Cyclops lesion (anterior arthrofibrosis) is a fibrous nodule which is located just anterior of the distal part of ACL and extends anteriorly in the intercondylar region of the femur. The origin of this lesion is not known, but a reaction to exposed ACL graft material or operative debris has been postulated. Cyclops nodule generally seems with ACL reconstruction, but recent reports have documented its occurance after ACL injury in the absence of ACL reconstruction.

At MR imaging, the cyclops lesion typically has intermediate to low signal intensity on all pulse sequences because of its fibrous content. An associated effusion may be present. The mass can result in anterior knee pain and loss of full extension.

Case Report

A professional soccer player who had anterior cruciate ligament reconstruction three years ago, admitted to the hospital with pain and restricted motion.

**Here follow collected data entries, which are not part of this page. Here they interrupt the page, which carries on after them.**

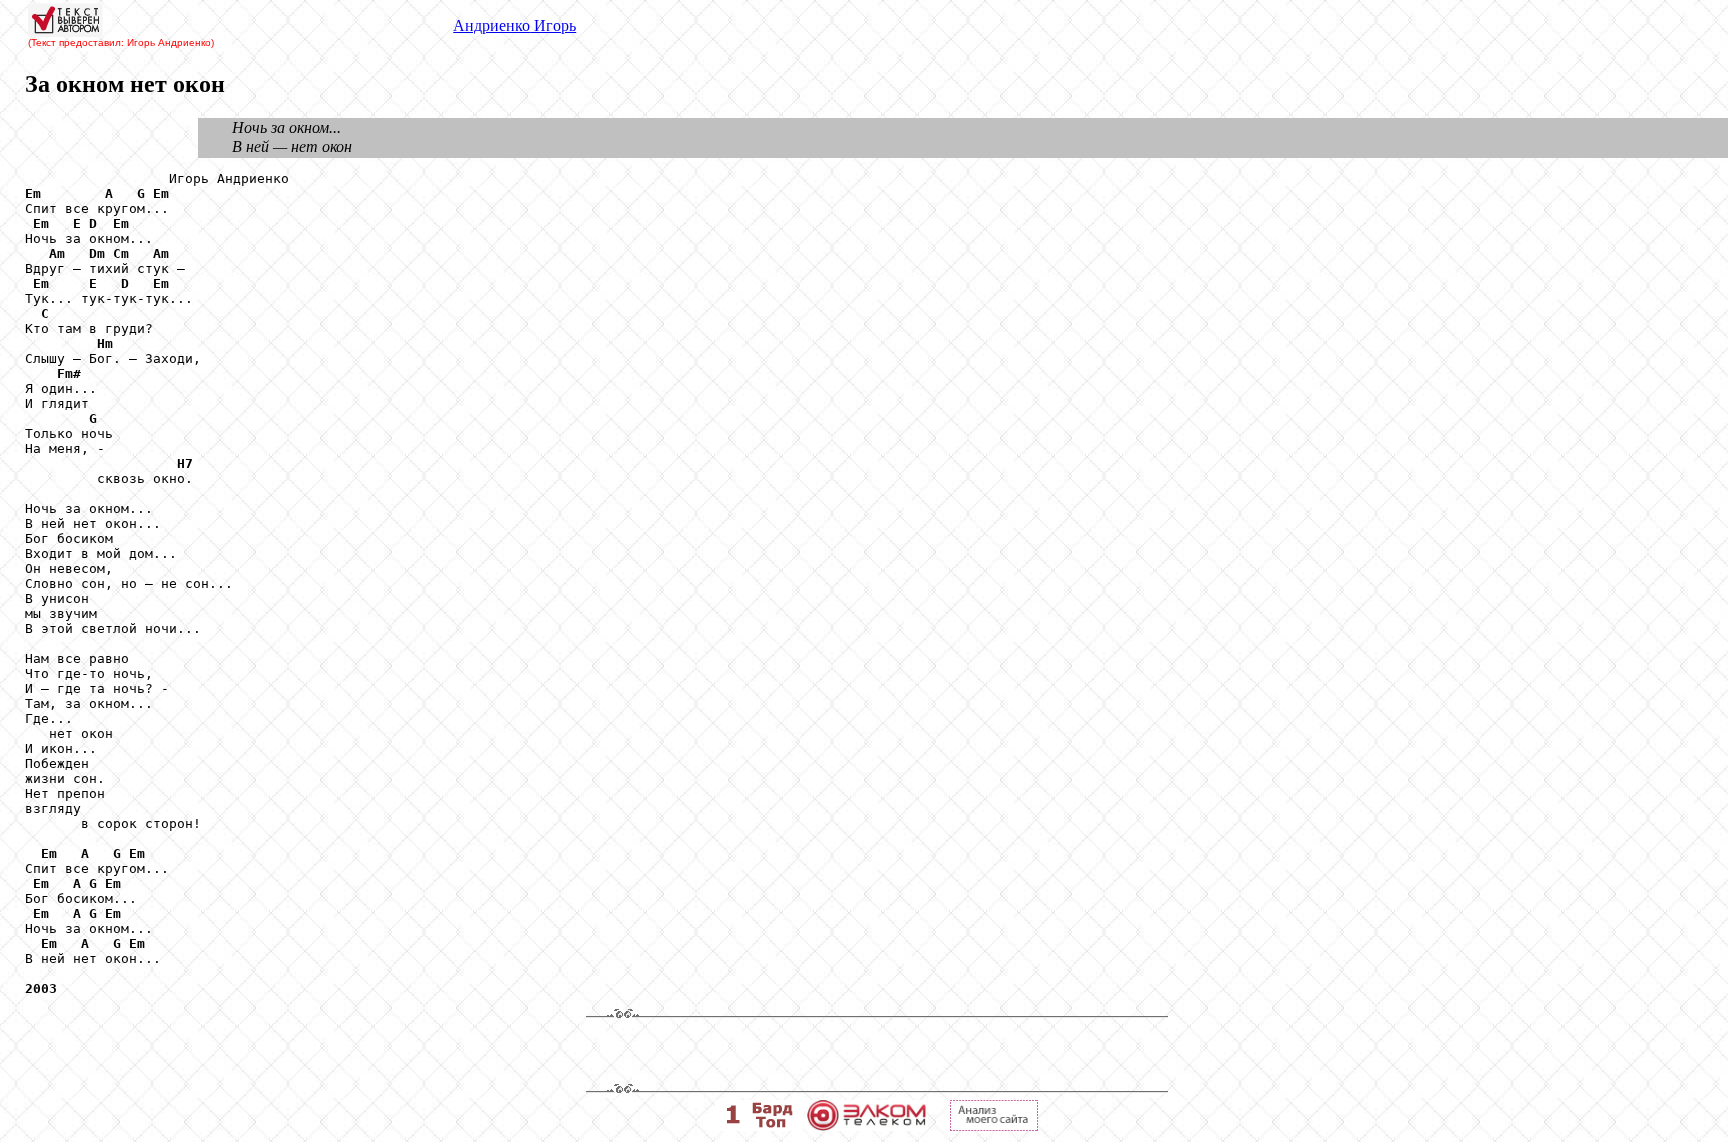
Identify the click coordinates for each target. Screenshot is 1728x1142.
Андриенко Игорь (514, 25)
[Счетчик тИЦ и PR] (994, 1125)
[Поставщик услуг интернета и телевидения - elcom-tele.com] (866, 1125)
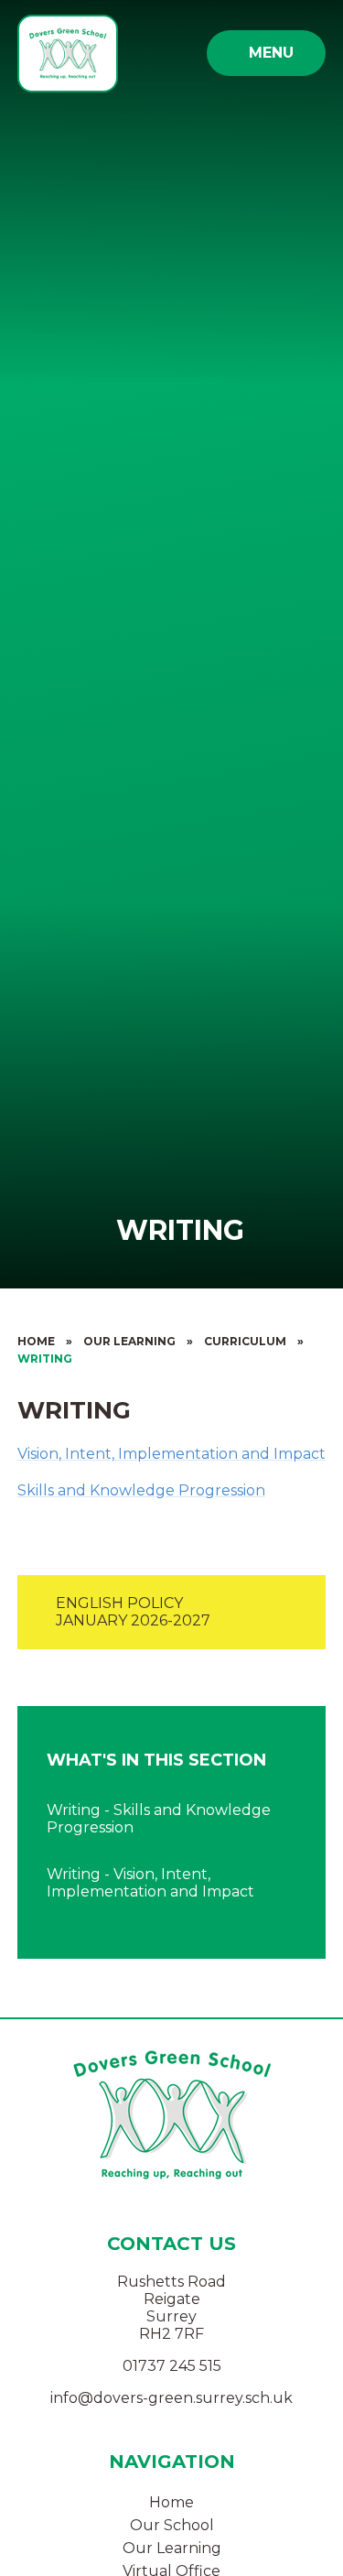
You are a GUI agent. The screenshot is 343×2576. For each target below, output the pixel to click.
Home (36, 1341)
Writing (44, 1358)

MR imaging revealed cyclops lesion in the intercondylar region just anterior of ACL with heterogeneous or intermediate signal intensity on T1 and PD weighted sequences. Lesion contains hypointens signal intensity in the anterior part reflecting its fibrous content.

Cyclops syndrome should be suspected in any patient in whom an ACL nodule is identified at MR imaging, and similarly a cyclops nodule should be considered as a possible cause of pain and loss of extension in any patient who has sustained ACL injury.


1) Recht MP, Piraino DW, Cohen MAH, Parker RD, Bergfeld JA. Localized anterior arthro-fibrosis (cyclops lesion) after reconstruction of the anterior cruciate ligament: MR imaging findings. AJR (1995); 165:383-385.
2) Runyan BR, Bancroft LW, Peterson JJ, Kransdorf MJ, Berquist TH, Ortiguera CJ. Cyclops lesions that occur in the absence of prior anterior ligament reconstruction. Radiographics (2007); Nov-Dec;27(6):e26. Epub 2007 Aug 21.